Le comité Gobeil fait bien d’autres propositions toutes plus ahurissantes les unes que les autres et toutes orientées vers la mise à la ferraille des programmes sociaux. Quelques exemples : élimination du Bureau d’audiences publiques sur l’environnement, abolition de l’Office de la langue française, réduction des pouvoirs de la Commission d’accès à l’information à un statut consultatif, limitation des pouvoirs de la Commission de police, de la Commission santé-sécurité du travail, de l’Office de protection du consommateur, du Bureau de la protection civile, réduction du budget du Conseil du statut de la femme, remise en cause de la Commission des normes du travail... Cela irait plus vite de faire la liste des organismes et des programmes qui échappent à la moulinette du comité Gobeil. On dirait que seule la suite du lieutenant-gouverneur de Sa Majesté britannique échappe au massacre.
QUE FERA BOURASSA ?
Jamais le gouvernement Bourassa ne fera des folies pareilles, se sont empressés d’avancer plusieurs observateurs. Bourassa s’est occupé à minimiser la portée des recommandations et Gobeil lui-même a fait mine de prendre ses distances face aux recommandations du comité qu’il présidait. Le gouvernement libéral ne peut manquer d’éprouver un certain vertige devant l’ampleur massive des attaques proposées dans les 47 pages du rapport Gobeil. Plusieurs ministres se sont opposés ouvertement aux coupures touchant leur ministère, notamment Clifford Lincoln à l’Environnement et Herbert Marx à la Justice. D’autrès manifestent leur opposition par un silence résolu, comme Ryan à l’Education et Lavoie-Roux aux Affaires sociales.
Mais ce serait trop rassurant de voir dans le rapport Gobeil l’oeuvre d’illuminés emportés par leur délire néo-libéral. Après tout, c’est Bourassa lui-même qui a choisi les membres du comité, et un de ses principaux conseillers, Jean-Claude Rivest, a participé aux travaux du comité. Paul Gobeil n’est pas le premier idéologue libéral venu, c’est le président du Conseil du Trésor du gouvernement Bourassa.
Les recommandations du rapport ne seront sans doute pas appliquées en bloc dans l’immédiat et sous leur forme actuelle, mais elles tracent néanmoins le programme réel fixé par les sommets de la bourgeoisie au gouvernement libéral, à sa demande et avec son accord. Que cela passe ou non dans la réalité dépendra non pas des nostalgies de la révolution tranquille sur les banquettes libérales, mais de la vigueur des résistances ouvrières et populaires. Le rapport Gobeil annonce une escalade formidable des attaques. La riposte devra être à la hauteur.

● ● ● ● ● ● ●

→ **CONSIGNE 1**:
Dressez la liste des ministres que le texte sur le rapport Gobeil présente comme opposés aux coupures, en précisant le ministère de chacun.
→ **CONSIGNE 2**:
D'après le texte sur le rapport Gobeil, quelle fonction Paul Gobeil occupe-t-il au sein du gouvernement Bourassa ?

→ **DONNÉES FOURNIES**:
● ● ● ● ● ● ●

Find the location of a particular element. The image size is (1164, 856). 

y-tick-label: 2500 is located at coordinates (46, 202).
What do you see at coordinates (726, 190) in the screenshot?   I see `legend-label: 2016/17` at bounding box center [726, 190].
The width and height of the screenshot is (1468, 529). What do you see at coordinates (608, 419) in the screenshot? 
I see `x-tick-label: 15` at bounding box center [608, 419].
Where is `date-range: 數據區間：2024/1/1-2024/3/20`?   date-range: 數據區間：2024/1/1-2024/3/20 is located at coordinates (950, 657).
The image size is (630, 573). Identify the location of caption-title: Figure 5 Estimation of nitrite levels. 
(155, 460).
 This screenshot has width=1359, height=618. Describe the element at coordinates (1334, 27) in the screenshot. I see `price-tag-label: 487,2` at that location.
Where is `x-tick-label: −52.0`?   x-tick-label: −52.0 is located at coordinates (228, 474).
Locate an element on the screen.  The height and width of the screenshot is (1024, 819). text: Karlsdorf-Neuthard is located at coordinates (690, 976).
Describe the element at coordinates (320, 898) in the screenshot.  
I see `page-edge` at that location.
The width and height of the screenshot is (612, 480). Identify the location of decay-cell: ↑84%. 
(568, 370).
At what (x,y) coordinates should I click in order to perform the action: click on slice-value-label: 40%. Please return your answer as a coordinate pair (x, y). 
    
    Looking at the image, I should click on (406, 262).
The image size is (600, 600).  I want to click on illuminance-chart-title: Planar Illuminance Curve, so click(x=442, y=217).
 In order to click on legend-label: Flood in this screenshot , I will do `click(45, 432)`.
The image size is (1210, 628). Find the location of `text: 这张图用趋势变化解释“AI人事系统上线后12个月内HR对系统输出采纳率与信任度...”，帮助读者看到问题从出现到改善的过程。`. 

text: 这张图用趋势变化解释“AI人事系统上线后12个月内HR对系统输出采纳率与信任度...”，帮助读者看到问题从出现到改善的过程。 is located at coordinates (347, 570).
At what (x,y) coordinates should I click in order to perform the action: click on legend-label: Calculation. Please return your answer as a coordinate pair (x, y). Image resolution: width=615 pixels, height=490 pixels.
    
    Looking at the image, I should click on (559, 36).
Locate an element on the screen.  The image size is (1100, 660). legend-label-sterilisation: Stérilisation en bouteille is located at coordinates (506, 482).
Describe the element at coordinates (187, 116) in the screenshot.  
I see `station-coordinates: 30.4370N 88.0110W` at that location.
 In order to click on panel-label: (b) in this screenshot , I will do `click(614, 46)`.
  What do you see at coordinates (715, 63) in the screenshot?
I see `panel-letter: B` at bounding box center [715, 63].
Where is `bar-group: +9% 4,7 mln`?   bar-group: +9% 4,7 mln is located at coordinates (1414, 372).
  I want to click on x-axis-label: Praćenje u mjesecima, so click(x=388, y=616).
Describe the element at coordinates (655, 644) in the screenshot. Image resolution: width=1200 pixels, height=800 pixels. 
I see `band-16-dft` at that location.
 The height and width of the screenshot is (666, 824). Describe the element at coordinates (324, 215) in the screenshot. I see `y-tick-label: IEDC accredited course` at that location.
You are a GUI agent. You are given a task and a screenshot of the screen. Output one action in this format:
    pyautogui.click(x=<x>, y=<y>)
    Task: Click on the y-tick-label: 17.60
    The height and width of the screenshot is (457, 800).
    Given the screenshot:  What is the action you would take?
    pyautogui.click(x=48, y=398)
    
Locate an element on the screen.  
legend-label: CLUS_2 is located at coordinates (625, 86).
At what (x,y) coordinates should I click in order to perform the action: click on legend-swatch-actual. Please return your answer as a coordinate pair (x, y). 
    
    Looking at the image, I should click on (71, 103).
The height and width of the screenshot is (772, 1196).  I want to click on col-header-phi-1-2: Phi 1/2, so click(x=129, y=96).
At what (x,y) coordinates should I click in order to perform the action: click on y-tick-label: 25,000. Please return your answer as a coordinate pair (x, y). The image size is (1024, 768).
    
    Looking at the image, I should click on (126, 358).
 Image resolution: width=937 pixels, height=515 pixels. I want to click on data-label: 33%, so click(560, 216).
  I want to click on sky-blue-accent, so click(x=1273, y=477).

● ● ● ● ● ● ●

→ **RÉPONSE 1**:
- Clifford Lincoln, Environnement
- Herbert Marx, Justice
- Ryan, Éducation
- Lavoie-Roux, Affaires sociales

→ **RÉPONSE 2**:
Il est président du Conseil du Trésor.